6 Brabazon Park,
Golf Course Lane
Bristol BS34 7PZ
Trading premises are now co-owned by a Small Self Administered pension scheme (SSAS*) and the owners of the business. Rent is paid at market rate by the trading business.
Quro was approached to review ownership structures and advise on the most suitable option. We undertook a review of the business owners existing pension schemes and the level of cash available for property investment and created a property purchase model that was broken down into numerous phases. Insufficient funds were available via the pensions to purchase outright so a co-ownership model was devised.
After the best option was fully explored and understood, Quro then project managed the whole thing. This involved:-
- all existing pension research and advice
- setting up the new self invested pension & dealing with pension transfers
- instructing & liaising with solicitors who specialise in this structure
- instructing & liaising with surveyor to determine all values
- negotiation of any required loan finance at best market terms
Quro's ongoing pension advice service means the scheme is kept up to date with all regulatory reporting requirements met.

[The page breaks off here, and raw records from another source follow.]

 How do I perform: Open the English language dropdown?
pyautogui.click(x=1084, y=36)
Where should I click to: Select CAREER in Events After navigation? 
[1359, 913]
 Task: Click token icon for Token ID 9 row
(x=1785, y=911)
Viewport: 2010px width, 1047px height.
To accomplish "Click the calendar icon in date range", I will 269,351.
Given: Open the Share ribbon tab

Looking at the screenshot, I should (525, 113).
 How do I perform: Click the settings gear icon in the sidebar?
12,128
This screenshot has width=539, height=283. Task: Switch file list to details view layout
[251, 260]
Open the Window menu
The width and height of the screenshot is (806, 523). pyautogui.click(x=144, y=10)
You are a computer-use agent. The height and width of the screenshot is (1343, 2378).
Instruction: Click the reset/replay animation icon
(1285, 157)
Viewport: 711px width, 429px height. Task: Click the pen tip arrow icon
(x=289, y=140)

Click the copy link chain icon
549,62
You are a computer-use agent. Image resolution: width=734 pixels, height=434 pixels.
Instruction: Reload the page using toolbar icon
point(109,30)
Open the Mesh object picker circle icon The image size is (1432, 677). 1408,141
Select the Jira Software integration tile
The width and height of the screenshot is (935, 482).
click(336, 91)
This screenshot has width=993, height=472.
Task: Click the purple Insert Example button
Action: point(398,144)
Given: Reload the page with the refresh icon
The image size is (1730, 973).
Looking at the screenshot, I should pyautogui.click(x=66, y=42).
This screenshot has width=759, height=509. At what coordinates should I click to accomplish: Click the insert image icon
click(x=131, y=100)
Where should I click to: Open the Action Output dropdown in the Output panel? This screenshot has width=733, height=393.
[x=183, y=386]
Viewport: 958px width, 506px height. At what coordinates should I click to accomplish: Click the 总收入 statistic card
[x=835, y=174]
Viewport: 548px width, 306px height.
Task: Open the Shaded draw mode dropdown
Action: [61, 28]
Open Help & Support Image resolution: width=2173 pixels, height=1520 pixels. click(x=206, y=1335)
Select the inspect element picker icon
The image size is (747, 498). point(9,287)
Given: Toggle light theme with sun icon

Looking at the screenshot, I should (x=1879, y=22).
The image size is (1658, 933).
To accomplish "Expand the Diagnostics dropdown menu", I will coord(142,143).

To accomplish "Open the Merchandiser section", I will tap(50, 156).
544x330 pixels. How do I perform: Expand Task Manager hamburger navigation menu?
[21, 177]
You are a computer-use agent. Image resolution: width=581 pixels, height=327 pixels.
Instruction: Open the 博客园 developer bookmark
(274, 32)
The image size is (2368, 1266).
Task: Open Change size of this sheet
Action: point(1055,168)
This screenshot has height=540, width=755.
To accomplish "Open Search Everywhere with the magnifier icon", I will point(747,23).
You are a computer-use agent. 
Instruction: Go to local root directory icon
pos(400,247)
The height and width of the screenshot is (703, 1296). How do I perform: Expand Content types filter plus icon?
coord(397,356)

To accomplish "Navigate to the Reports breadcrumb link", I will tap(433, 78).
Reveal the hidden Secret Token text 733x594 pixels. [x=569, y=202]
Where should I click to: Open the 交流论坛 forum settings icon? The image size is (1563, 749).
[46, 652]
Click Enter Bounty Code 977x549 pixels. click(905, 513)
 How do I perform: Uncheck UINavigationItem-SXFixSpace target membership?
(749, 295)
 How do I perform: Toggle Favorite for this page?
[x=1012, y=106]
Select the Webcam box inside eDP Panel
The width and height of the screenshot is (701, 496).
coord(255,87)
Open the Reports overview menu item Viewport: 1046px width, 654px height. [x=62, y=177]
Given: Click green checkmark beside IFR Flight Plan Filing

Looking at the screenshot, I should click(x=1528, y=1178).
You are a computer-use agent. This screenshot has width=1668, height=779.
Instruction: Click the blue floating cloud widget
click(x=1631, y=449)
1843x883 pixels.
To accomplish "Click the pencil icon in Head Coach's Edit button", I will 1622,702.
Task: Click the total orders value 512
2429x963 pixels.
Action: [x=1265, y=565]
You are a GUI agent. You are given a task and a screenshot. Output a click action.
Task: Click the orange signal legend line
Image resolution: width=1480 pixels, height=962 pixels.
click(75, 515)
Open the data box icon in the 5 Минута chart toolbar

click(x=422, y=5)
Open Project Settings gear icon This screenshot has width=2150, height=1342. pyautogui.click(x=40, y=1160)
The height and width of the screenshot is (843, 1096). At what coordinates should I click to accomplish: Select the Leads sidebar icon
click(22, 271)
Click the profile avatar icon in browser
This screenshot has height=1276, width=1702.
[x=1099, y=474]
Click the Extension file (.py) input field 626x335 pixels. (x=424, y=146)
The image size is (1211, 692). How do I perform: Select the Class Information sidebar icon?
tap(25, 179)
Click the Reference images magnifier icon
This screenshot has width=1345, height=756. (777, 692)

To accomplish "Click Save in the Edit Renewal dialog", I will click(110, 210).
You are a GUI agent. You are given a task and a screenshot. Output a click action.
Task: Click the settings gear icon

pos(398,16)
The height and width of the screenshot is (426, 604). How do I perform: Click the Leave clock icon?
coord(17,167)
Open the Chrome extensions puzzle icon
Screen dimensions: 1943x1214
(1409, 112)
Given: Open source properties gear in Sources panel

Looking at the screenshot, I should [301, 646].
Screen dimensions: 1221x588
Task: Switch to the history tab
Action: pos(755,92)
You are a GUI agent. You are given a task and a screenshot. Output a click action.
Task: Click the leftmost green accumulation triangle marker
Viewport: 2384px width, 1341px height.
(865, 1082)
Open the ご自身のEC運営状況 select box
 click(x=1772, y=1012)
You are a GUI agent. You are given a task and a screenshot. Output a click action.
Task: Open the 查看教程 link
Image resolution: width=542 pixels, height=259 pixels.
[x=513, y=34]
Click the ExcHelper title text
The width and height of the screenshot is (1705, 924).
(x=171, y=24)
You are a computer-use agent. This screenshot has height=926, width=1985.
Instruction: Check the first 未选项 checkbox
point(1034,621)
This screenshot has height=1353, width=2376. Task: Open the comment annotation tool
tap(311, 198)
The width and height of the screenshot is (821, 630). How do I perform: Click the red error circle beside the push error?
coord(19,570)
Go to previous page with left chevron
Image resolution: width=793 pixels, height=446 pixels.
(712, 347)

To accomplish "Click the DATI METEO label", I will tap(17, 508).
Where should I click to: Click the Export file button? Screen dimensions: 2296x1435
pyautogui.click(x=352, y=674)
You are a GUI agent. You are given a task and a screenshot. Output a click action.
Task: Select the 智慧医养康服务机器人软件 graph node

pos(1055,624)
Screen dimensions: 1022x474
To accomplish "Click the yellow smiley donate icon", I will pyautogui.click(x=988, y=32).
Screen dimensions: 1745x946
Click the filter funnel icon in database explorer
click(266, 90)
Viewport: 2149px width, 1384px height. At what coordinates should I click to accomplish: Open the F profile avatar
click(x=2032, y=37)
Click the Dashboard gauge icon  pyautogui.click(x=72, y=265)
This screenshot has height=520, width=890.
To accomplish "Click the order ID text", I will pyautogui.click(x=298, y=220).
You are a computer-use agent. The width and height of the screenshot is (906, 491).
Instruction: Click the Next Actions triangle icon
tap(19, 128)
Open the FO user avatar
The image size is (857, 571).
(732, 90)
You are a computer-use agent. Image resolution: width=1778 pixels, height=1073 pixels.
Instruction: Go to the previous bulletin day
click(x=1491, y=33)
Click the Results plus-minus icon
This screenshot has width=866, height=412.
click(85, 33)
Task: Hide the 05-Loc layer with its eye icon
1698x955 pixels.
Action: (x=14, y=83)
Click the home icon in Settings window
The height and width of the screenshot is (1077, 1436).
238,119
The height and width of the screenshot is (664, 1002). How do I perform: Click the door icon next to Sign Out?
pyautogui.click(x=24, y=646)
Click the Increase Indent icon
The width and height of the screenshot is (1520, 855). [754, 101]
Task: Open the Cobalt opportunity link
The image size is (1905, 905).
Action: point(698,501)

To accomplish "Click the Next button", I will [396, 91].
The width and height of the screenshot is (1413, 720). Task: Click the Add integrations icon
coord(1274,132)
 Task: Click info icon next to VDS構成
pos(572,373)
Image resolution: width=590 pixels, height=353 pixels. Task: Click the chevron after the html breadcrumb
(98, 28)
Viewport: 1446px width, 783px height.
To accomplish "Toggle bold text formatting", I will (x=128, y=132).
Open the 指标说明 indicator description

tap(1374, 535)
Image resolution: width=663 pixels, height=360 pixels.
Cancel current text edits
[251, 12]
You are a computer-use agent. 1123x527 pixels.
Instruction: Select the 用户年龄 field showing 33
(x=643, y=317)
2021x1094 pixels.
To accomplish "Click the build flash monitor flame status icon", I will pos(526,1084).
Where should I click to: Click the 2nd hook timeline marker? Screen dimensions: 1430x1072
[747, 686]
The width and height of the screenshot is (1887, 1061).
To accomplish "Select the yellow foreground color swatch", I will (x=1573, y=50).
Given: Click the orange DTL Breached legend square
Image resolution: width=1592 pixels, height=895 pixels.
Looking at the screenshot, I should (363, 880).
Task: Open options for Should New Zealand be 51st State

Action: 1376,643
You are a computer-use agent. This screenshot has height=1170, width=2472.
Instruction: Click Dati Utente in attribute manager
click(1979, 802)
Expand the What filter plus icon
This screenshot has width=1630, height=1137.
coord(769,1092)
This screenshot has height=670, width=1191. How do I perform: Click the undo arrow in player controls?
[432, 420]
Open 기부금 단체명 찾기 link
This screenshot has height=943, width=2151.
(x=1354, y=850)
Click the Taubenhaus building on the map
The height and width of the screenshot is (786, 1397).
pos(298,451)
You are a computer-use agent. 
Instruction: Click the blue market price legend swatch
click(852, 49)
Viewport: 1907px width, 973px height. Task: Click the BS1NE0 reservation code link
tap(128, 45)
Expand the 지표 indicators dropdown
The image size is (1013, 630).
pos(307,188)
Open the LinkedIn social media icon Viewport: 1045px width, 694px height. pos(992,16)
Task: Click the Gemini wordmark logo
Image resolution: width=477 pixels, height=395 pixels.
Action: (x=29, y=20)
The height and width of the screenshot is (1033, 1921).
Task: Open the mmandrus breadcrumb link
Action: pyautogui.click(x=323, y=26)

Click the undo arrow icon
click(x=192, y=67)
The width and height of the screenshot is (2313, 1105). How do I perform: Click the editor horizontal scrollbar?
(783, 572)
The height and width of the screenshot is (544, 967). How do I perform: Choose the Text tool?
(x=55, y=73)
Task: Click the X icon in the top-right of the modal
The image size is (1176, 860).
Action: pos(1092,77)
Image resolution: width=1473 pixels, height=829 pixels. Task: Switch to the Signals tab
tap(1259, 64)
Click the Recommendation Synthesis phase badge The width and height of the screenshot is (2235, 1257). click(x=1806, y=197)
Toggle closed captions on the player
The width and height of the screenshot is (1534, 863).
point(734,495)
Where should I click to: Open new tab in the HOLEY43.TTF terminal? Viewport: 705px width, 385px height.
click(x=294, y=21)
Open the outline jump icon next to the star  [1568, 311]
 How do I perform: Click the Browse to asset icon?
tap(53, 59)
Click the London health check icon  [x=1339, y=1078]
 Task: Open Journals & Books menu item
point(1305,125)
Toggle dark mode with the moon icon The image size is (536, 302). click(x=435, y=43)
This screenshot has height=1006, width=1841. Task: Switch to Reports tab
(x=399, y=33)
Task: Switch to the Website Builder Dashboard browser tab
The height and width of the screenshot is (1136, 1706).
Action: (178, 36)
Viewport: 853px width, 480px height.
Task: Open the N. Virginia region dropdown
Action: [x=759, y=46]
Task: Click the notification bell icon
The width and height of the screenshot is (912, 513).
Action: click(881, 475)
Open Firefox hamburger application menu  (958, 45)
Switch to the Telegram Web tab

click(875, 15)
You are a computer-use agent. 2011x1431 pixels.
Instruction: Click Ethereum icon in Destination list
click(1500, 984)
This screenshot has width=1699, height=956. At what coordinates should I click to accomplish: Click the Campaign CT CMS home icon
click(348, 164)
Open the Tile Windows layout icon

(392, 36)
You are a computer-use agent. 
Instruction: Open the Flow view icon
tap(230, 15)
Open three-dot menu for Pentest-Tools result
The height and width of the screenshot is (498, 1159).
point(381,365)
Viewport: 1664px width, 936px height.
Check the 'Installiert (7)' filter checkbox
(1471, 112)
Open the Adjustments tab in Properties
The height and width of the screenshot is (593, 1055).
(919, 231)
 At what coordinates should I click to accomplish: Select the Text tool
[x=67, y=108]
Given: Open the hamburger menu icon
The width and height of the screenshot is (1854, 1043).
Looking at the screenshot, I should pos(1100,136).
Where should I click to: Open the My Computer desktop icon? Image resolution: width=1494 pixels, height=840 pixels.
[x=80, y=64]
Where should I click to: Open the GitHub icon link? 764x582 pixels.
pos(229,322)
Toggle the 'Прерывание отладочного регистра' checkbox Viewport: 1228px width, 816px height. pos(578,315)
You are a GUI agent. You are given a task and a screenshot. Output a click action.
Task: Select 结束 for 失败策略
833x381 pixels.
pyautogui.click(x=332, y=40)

Company image now greatly improved with a much better working environment for their staff in their new premises.
The business owners were able to use their pension money to help their business today and make a great investment for retirement under their control.
The business was previously paying rent for old premises in poor condition in remote location costing £25k p.a. The business needed their own bespoke premises to improve its image and working environment for staff.
The clients approached Quro to review the ownership options and concluded that a Small Self Administered Scheme SSAS* was the most suitable option to purchase for the following reasons:-
1. Less overall borrowing required to purchase as cash was available from their existing pension funds
2. Future growth of the property and rent received would be tax free
3. Property ownership would be held away from any trade company risk
4. Rent paid by company would go to the clients via their pension without income tax and national insurance** being deducted
5. Rent would no longer be seen as dead money by the business owners, but as an investment for their retirement
A client was referred to us by their Accountant and Quro saved the company £90,000 of corporation tax.
In addition :-
- the business owners who are higher rate tax payers saved £11,000 per annum in income tax
- we reduced their personal outgoings by £15,000 per annum by reducing their home mortgage from sale proceeds
- the property growth and rental income is now tax free
Quro achieved this by devising a plan that resulted in the company dumping profit into a new company pension known as a Small Self Administered Scheme* (SSAS). The SSAS then purchased a share of the main trading premises from the company owners. This released funds to them personally which were used to reduce their personal mortgage and thus cut outgoings.
We worked with the clients to create the plan. We then project managed the plan leaving the clients free to run their business. This involved arranging and coordinating the Solicitor; the Bank borrowing; the Surveyor; the Accountant and the Pension Companies on their behalf.
Clients ran a successful business that needed to grow. Organic growth would be too slow. The owners and company were already higher rate tax payers and so a combination of tax planning and financing was needed to help them purchase other smaller businesses operating in the same field.
Quro helped them secure a line of finance following negotiation with several banks as well as arranging a loan back from their SSAS* following a 'profit dump' from the company done to reduce profits and save tax. The bank gave them matched finance for the goodwill spend and up to 100% finance on property assets purchased as part of the acquisition.
The business can now move forward & grow at a pace that suits. Quro has also been engaged to assist the MD create a strategic plan for the business owners.
A new client asked us to review their financial planning. They were married with 2 young children. Our starting point was to discuss their family budget and understand how money is earned and how it is spent.
Through a series of discussions we were able to identify the level of income that would be needed should an illness prevent work or premature death occur while the children are under 21. We were able to help them understand what State aid would be available and what additional insurance they needed. We then searched the whole market & advised the right amount of cover with the best provider.
At the same time we placed the new policies in trust and put in place a suitable Will** that also addressed the need for named guardians for the children.